Player Similarity Engine

Finding similar players is essential for replacement analysis and identifying alternatives. We'll implement cosine similarity on standardized metrics.

similarity_engine.R / similarity_engine.py
# Python: Build player similarity engine
import pandas as pd
import numpy as np
from sklearn.preprocessing import StandardScaler
from sklearn.metrics.pairwise import cosine_similarity
from typing import List, Optional, Dict

class SimilarityEngine:
    """Engine for finding similar players."""

    def __init__(self, feature_cols: List[str]):
        self.feature_cols = feature_cols
        self.scaler = StandardScaler()
        self.similarity_matrix = None
        self.player_index = None

    def fit(self, data: pd.DataFrame):
        """Fit the similarity model on player data."""
        # Extract features
        features = data[self.feature_cols].fillna(0)

        # Standardize
        scaled_features = self.scaler.fit_transform(features)
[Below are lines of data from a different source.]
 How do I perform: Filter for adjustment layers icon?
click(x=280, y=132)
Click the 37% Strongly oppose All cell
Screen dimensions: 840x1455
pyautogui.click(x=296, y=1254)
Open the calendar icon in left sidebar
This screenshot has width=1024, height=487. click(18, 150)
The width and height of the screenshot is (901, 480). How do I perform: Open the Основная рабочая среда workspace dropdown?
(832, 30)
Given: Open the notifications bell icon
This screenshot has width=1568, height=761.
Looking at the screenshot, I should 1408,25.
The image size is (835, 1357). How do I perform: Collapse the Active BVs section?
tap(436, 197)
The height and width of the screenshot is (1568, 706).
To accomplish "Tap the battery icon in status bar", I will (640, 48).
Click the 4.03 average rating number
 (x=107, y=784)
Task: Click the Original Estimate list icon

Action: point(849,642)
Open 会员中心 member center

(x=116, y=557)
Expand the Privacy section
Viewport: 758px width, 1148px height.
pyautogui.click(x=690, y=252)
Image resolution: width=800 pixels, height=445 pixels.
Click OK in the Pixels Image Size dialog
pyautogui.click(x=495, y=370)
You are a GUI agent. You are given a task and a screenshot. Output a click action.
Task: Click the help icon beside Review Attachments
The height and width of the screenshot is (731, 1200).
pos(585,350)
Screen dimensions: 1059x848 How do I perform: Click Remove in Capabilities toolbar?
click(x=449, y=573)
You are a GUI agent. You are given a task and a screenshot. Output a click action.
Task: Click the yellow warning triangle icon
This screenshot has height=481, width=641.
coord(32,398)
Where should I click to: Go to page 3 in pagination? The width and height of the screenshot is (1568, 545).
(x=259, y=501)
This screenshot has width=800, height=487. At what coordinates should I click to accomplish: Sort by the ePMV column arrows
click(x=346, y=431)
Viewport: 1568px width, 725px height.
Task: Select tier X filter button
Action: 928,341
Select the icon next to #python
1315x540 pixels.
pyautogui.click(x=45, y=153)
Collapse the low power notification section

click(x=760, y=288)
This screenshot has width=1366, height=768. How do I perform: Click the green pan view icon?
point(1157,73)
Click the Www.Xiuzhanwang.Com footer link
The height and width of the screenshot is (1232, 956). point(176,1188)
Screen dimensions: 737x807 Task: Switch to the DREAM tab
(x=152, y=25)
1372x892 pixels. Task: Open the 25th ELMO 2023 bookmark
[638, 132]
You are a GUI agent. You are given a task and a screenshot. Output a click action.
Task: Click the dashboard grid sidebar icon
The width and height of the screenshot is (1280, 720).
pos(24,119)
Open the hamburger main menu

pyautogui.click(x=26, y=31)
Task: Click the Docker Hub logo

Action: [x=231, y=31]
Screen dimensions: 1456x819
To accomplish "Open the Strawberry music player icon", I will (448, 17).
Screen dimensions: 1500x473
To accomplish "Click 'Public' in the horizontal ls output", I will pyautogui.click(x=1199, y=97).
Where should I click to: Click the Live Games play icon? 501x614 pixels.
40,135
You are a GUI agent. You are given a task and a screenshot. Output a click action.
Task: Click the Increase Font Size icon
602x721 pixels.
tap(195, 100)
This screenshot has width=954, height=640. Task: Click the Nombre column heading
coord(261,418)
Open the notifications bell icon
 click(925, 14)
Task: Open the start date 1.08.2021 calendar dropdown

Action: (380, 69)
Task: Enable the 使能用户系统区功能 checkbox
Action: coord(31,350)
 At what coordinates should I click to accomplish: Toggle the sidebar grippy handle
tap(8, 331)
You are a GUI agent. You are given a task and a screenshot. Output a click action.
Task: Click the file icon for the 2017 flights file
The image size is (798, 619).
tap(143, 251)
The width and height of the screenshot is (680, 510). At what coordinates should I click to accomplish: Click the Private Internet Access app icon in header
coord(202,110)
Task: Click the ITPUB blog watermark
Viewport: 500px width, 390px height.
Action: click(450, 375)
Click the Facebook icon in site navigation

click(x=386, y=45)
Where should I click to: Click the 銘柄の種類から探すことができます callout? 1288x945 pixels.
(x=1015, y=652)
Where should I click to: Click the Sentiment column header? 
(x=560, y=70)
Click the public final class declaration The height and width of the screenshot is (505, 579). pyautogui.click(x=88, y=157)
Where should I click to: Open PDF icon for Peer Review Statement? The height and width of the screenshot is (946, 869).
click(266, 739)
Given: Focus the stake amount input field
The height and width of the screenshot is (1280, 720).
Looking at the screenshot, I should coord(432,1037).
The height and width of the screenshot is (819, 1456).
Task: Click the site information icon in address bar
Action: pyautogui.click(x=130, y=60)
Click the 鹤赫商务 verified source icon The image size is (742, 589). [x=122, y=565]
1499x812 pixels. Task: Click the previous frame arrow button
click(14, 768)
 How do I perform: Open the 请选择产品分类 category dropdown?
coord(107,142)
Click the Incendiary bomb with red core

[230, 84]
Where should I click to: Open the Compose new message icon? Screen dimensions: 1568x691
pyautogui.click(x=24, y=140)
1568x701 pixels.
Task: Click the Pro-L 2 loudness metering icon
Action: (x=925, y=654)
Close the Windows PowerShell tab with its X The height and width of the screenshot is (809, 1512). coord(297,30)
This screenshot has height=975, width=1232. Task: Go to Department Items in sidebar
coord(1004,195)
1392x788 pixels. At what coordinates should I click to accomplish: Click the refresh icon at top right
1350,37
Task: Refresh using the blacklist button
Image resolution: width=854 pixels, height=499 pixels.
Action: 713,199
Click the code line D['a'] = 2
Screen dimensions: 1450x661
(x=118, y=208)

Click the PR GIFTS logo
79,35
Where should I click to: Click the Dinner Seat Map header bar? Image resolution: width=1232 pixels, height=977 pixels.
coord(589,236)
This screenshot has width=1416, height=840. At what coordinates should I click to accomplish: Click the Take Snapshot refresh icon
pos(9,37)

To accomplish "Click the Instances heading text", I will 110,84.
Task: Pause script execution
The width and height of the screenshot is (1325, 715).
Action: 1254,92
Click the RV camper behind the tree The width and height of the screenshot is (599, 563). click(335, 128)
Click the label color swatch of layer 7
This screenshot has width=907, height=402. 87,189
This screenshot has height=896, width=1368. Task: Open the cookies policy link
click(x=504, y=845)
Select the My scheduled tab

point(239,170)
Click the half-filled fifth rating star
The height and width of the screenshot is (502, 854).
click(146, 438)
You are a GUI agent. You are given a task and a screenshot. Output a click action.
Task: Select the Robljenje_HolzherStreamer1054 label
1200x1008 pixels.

        # Calculate similarity matrix
        self.similarity_matrix = cosine_similarity(scaled_features)

        # Store player index mapping
        self.player_index = {
            player: idx for idx, player in enumerate(data["Player"])
        }

        return self

    def find_similar(self, target_player: str,
                     top_n: int = 10) -> Dict[str, float]:
        """Find most similar players to target."""
        if target_player not in self.player_index:
            raise ValueError(f"Player not found: {target_player}")

        idx = self.player_index[target_player]
        similarities = self.similarity_matrix[idx]

        # Get indices sorted by similarity
        similar_indices = np.argsort(similarities)[::-1]

        # Build result dict (excluding self)
        results = {}
        count = 0
        for i in similar_indices:
            player_name = list(self.player_index.keys())[i]
            if player_name != target_player:
                results[player_name] = similarities[i]
                count += 1
                if count >= top_n:
                    break

        return results

    def find_similar_with_filters(self, target_player: str,
                                   data: pd.DataFrame,
                                   max_age: Optional[int] = None,
                                   max_value: Optional[float] = None,
                                   min_minutes: int = 900,
                                   leagues: Optional[List[str]] = None,
                                   top_n: int = 10) -> pd.DataFrame:
        """Find similar players with filters applied."""
        # Get similarity scores
        all_similar = self.find_similar(target_player, top_n=100)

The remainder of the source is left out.